Hier gibt es vor allem zwei Felder, die für die Assekuranz von grosser Bedeutung sind. Ein Feld resultiert aus der zunehmenden Tendenz zur Kopplung von Versicherungsprämien und Datenüberlassung, die man zum Beispiel bei Pay-As-You-Drive-Konzepten in der Motorfahrzeugversicherung findet. Hier bezahlt der Versicherte die erhaltenen Leistungen nicht nur durch Geld, sondern auch durch die Daten, die er im Rahmen des Versicherungsvertrags dem Versicherer überlässt. Da diese Art von Verträgen relativ neu ist, besteht dahingehend Klärungsbedarf, wie eine solche Datenüberlassung als entgeltliche Leistungen aus rechtlicher Sicht ausgestaltet werden sollte.

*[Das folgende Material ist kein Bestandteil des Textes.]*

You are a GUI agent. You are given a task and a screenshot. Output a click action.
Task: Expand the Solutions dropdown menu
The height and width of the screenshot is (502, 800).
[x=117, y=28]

Ein zweites Feld, in dem rechtliche Rahmenbedingungen eventuell angepasst werden sollten, umfasst die Regulierung von Insurtechs. Diese sehen sich häufig mit hohen aufsichtsrechtlichen Anforderungen konfrontiert, was mitunter dazu führen kann, dass innovative Geschäftsmodelle nicht realisiert werden. Hier stellt sich die Frage, wie man Insurtechs teilweise von regulatorischen Anforderungen befreien kann, ohne Kundenansprüche unverhältnismässig zu gefährden – insgesamt keine leichte Aufgabe.